■ What you are asked to do:
Excluding pictures, retype exactly the lines from the one with "761x571 pixels. Task: Click" through the end of the records that follow.

BEGIN Provided records

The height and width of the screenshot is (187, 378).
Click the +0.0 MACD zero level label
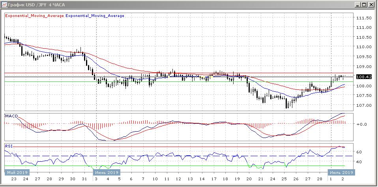coord(361,124)
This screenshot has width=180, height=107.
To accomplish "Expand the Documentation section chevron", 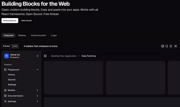I will (37, 96).
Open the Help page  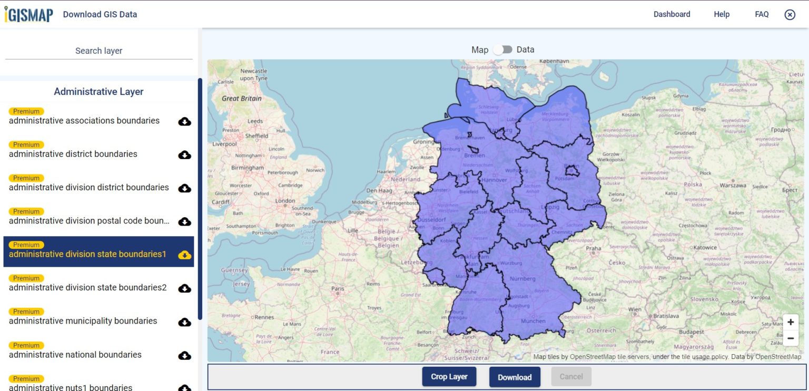[721, 14]

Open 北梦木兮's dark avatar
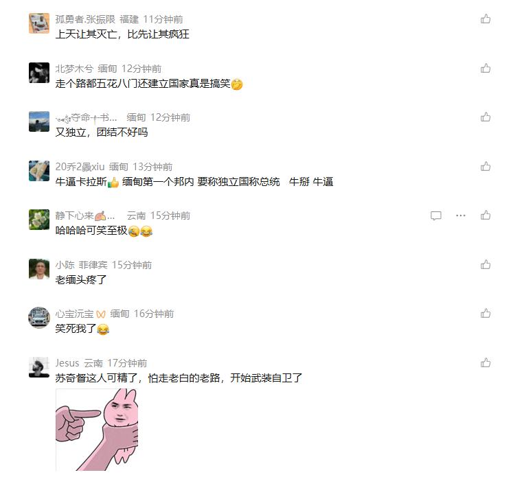point(39,73)
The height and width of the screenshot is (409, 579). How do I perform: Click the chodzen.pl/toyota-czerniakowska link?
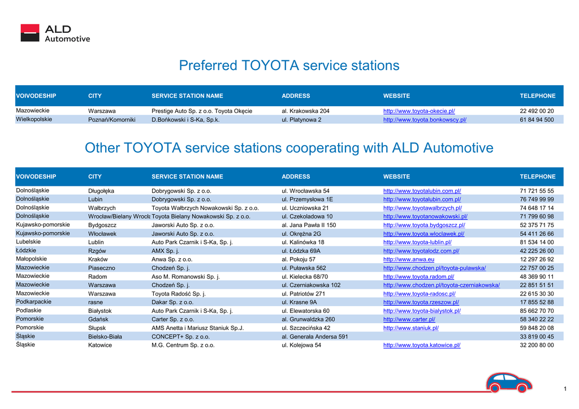(x=442, y=285)
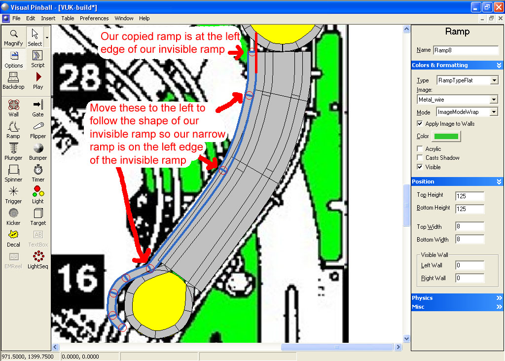Viewport: 505px width, 361px height.
Task: Enable the Acrylic checkbox
Action: tap(420, 149)

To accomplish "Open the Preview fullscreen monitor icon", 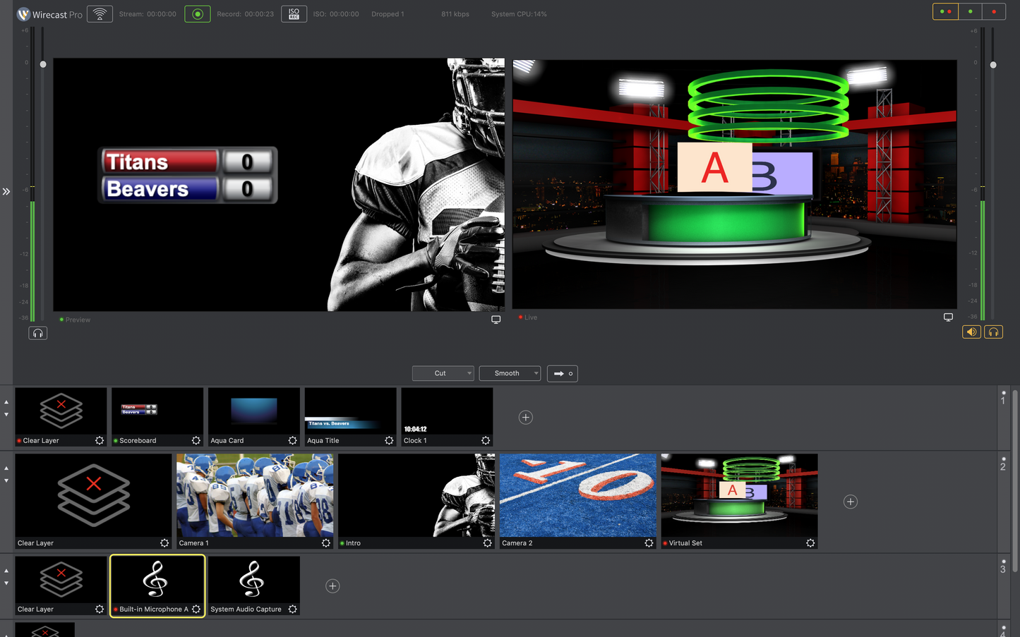I will coord(496,319).
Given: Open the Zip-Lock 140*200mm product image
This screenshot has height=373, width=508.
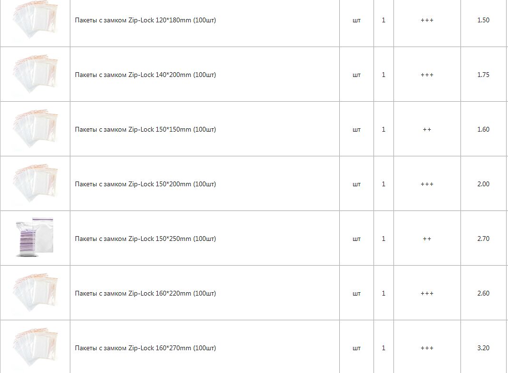Looking at the screenshot, I should click(x=35, y=75).
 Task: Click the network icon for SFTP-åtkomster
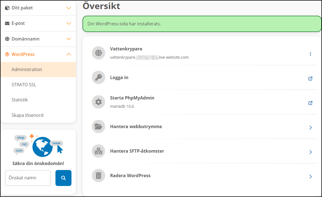coord(99,151)
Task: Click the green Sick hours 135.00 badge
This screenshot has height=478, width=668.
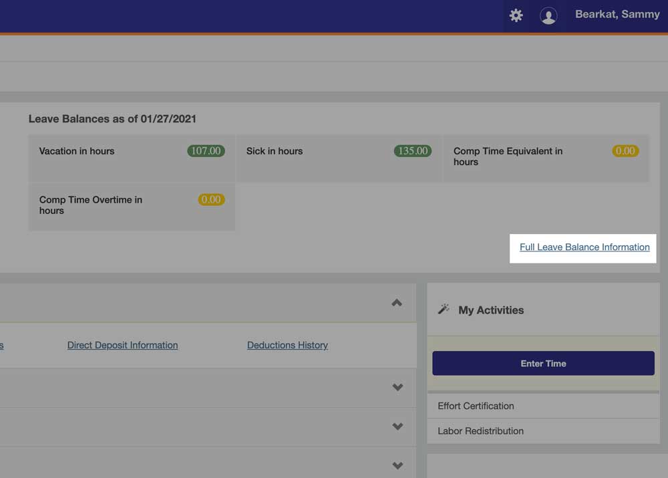Action: pos(412,150)

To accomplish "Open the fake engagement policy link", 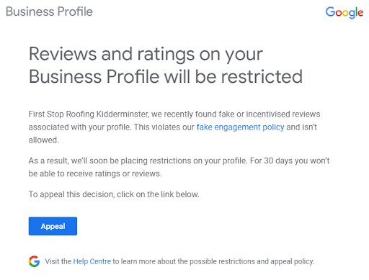I will [x=240, y=127].

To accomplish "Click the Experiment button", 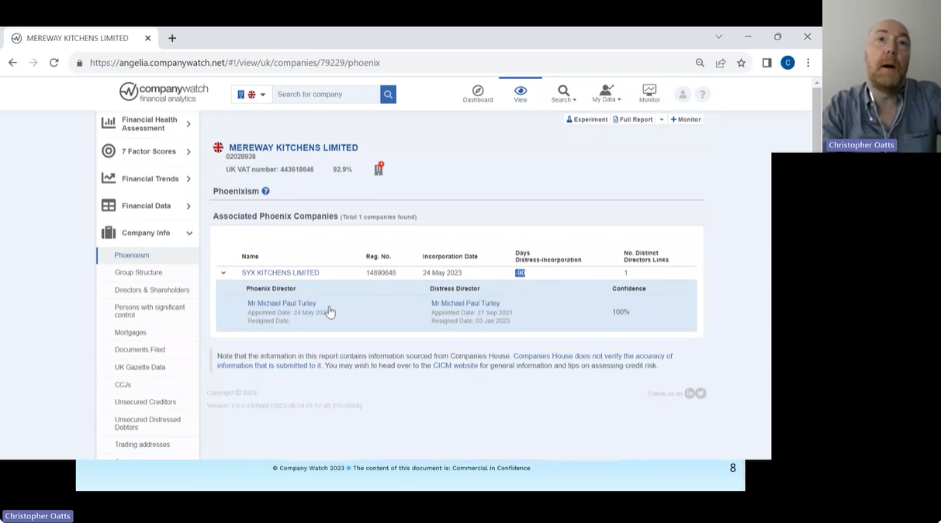I will (586, 119).
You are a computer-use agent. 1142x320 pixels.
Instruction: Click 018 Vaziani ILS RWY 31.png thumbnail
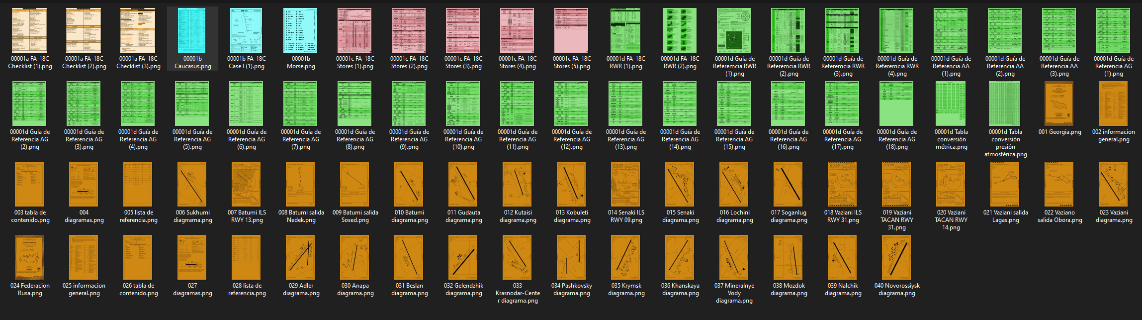tap(842, 185)
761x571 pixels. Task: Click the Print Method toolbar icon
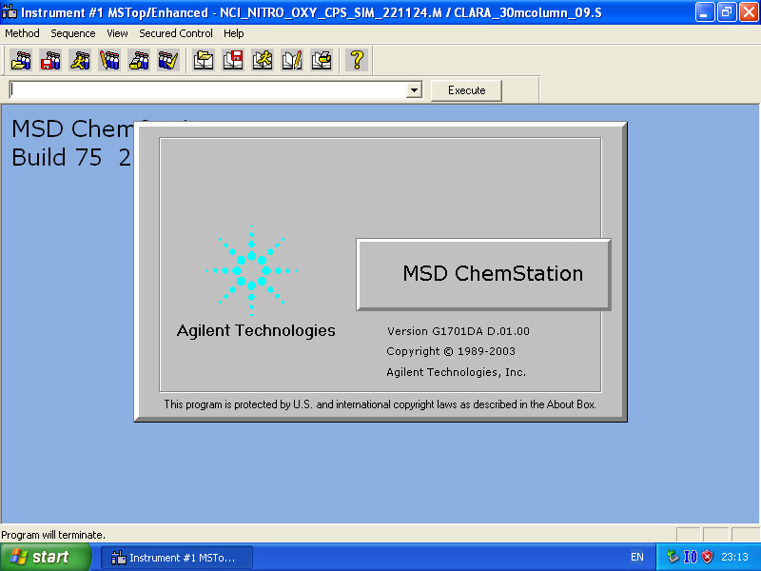[x=322, y=60]
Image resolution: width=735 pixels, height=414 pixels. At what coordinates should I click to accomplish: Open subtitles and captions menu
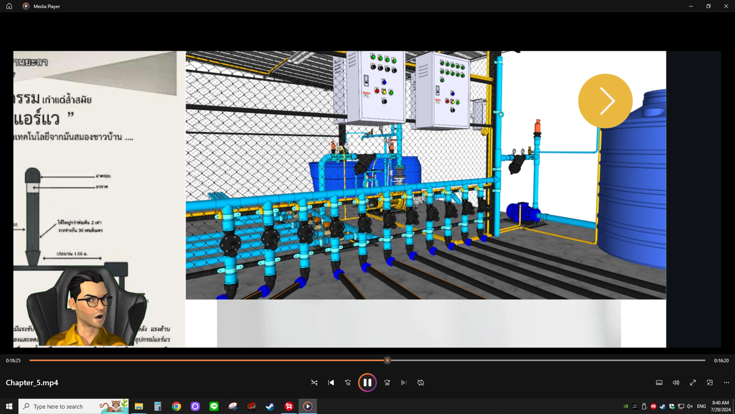point(659,382)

END Provided records

■ Output for this task:
761x571 pixels. Task: Click the Print Method toolbar icon
[x=322, y=60]
Image resolution: width=735 pixels, height=414 pixels. At what coordinates should I click to accomplish: Open subtitles and captions menu
point(659,382)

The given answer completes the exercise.